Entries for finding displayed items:
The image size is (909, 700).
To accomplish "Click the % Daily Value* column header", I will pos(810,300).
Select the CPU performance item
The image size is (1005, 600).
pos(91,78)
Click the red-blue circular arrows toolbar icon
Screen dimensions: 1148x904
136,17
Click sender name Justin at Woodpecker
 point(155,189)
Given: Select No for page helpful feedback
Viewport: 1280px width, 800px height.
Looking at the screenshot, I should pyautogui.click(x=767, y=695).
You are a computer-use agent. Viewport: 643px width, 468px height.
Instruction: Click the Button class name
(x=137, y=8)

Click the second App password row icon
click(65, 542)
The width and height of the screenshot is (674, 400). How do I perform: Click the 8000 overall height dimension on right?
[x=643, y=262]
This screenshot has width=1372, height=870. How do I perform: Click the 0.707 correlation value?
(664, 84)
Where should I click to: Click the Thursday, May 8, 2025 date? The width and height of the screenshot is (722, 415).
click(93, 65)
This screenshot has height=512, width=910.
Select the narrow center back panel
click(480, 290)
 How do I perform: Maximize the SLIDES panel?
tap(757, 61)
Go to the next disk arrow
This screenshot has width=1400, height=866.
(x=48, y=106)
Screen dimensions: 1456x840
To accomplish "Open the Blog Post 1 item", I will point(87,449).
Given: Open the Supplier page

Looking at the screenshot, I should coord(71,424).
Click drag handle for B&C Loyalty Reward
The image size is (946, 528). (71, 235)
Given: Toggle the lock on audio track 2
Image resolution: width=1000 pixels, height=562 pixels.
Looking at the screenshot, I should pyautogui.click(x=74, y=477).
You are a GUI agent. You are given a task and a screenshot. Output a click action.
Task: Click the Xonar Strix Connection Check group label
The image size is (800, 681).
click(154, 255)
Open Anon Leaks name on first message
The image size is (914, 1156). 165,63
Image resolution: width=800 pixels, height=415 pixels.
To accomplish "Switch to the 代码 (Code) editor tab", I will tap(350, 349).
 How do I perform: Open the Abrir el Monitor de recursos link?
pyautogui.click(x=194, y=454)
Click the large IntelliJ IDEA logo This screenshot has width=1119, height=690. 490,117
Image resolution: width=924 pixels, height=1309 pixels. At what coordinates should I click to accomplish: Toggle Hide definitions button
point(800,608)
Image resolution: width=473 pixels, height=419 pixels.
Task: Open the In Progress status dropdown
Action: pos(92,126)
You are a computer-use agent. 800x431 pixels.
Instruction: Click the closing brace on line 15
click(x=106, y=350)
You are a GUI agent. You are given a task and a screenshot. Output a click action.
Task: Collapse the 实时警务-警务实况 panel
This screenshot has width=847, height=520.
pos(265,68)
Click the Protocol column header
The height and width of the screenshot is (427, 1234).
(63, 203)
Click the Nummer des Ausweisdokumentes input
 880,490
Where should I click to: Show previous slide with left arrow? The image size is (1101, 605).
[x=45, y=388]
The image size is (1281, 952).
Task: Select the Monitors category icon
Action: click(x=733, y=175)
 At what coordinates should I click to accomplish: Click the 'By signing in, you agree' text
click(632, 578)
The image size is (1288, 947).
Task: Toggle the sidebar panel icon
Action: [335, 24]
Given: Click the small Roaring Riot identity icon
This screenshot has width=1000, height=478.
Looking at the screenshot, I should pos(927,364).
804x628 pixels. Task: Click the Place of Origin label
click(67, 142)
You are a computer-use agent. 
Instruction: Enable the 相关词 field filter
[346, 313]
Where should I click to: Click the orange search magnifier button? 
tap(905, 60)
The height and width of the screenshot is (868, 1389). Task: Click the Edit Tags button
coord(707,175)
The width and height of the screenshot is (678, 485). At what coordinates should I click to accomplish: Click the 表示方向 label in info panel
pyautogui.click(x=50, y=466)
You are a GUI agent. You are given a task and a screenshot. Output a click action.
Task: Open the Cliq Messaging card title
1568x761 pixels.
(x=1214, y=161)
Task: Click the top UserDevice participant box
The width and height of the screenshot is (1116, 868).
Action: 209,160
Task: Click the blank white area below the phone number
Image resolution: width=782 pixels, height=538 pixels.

### What you are asked to do
Format all of the entries above as a Markdown table with the columns Row and Line. Put each line's number under Row and the line under Line, and leave out blank lines.

### Solution for this exercise
| Row | Line |
|---|---|
| 1 | The image size is (909, 700). |
| 2 | To accomplish "Click the % Daily Value* column header", I will pos(810,300). |
| 3 | Select the CPU performance item |
| 4 | The image size is (1005, 600). |
| 5 | pos(91,78) |
| 6 | Click the red-blue circular arrows toolbar icon |
| 7 | Screen dimensions: 1148x904 |
| 8 | 136,17 |
| 9 | Click sender name Justin at Woodpecker |
| 10 |  point(155,189) |
| 11 | Given: Select No for page helpful feedback |
| 12 | Viewport: 1280px width, 800px height. |
| 13 | Looking at the screenshot, I should pyautogui.click(x=767, y=695). |
| 14 | You are a computer-use agent. Viewport: 643px width, 468px height. |
| 15 | Instruction: Click the Button class name |
| 16 | (x=137, y=8) |
| 17 | Click the second App password row icon |
| 18 | click(65, 542) |
| 19 | The width and height of the screenshot is (674, 400). How do I perform: Click the 8000 overall height dimension on right? |
| 20 | [x=643, y=262] |
| 21 | This screenshot has width=1372, height=870. How do I perform: Click the 0.707 correlation value? |
| 22 | (664, 84) |
| 23 | Where should I click to: Click the Thursday, May 8, 2025 date? The width and height of the screenshot is (722, 415). |
| 24 | click(93, 65) |
| 25 | This screenshot has height=512, width=910. |
| 26 | Select the narrow center back panel |
| 27 | click(480, 290) |
| 28 |  How do I perform: Maximize the SLIDES panel? |
| 29 | tap(757, 61) |
| 30 | Go to the next disk arrow |
| 31 | This screenshot has width=1400, height=866. |
| 32 | (x=48, y=106) |
| 33 | Screen dimensions: 1456x840 |
| 34 | To accomplish "Open the Blog Post 1 item", I will point(87,449). |
| 35 | Given: Open the Supplier page |
| 36 | Looking at the screenshot, I should coord(71,424). |
| 37 | Click drag handle for B&C Loyalty Reward |
| 38 | The image size is (946, 528). (71, 235) |
| 39 | Given: Toggle the lock on audio track 2 |
| 40 | Image resolution: width=1000 pixels, height=562 pixels. |
| 41 | Looking at the screenshot, I should pyautogui.click(x=74, y=477). |
| 42 | You are a GUI agent. You are given a task and a screenshot. Output a click action. |
| 43 | Task: Click the Xonar Strix Connection Check group label |
| 44 | The image size is (800, 681). |
| 45 | click(154, 255) |
| 46 | Open Anon Leaks name on first message |
| 47 | The image size is (914, 1156). 165,63 |
| 48 | Image resolution: width=800 pixels, height=415 pixels. |
| 49 | To accomplish "Switch to the 代码 (Code) editor tab", I will tap(350, 349). |
| 50 |  How do I perform: Open the Abrir el Monitor de recursos link? |
| 51 | pyautogui.click(x=194, y=454) |
| 52 | Click the large IntelliJ IDEA logo This screenshot has width=1119, height=690. 490,117 |
| 53 | Image resolution: width=924 pixels, height=1309 pixels. At what coordinates should I click to accomplish: Toggle Hide definitions button |
| 54 | point(800,608) |
| 55 | Image resolution: width=473 pixels, height=419 pixels. |
| 56 | Task: Open the In Progress status dropdown |
| 57 | Action: pos(92,126) |
| 58 | You are a computer-use agent. 800x431 pixels. |
| 59 | Instruction: Click the closing brace on line 15 |
| 60 | click(x=106, y=350) |
| 61 | You are a GUI agent. You are given a task and a screenshot. Output a click action. |
| 62 | Task: Collapse the 实时警务-警务实况 panel |
| 63 | This screenshot has width=847, height=520. |
| 64 | pos(265,68) |
| 65 | Click the Protocol column header |
| 66 | The height and width of the screenshot is (427, 1234). |
| 67 | (63, 203) |
| 68 | Click the Nummer des Ausweisdokumentes input |
| 69 |  880,490 |
| 70 | Where should I click to: Show previous slide with left arrow? The image size is (1101, 605). |
| 71 | [x=45, y=388] |
| 72 | The image size is (1281, 952). |
| 73 | Task: Select the Monitors category icon |
| 74 | Action: click(x=733, y=175) |
| 75 |  At what coordinates should I click to accomplish: Click the 'By signing in, you agree' text |
| 76 | click(632, 578) |
| 77 | The image size is (1288, 947). |
| 78 | Task: Toggle the sidebar panel icon |
| 79 | Action: [335, 24] |
| 80 | Given: Click the small Roaring Riot identity icon |
| 81 | This screenshot has width=1000, height=478. |
| 82 | Looking at the screenshot, I should pos(927,364). |
| 83 | 804x628 pixels. Task: Click the Place of Origin label |
| 84 | click(67, 142) |
| 85 | You are a computer-use agent.  |
| 86 | Instruction: Enable the 相关词 field filter |
| 87 | [346, 313] |
| 88 | Where should I click to: Click the orange search magnifier button?  |
| 89 | tap(905, 60) |
| 90 | The height and width of the screenshot is (868, 1389). Task: Click the Edit Tags button |
| 91 | coord(707,175) |
| 92 | The width and height of the screenshot is (678, 485). At what coordinates should I click to accomplish: Click the 表示方向 label in info panel |
| 93 | pyautogui.click(x=50, y=466) |
| 94 | You are a GUI agent. You are given a task and a screenshot. Output a click action. |
| 95 | Task: Open the Cliq Messaging card title |
| 96 | 1568x761 pixels. |
| 97 | (x=1214, y=161) |
| 98 | Task: Click the top UserDevice participant box |
| 99 | The width and height of the screenshot is (1116, 868). |
| 100 | Action: 209,160 |
| 101 | Task: Click the blank white area below the phone number |
| 102 | Image resolution: width=782 pixels, height=538 pixels. |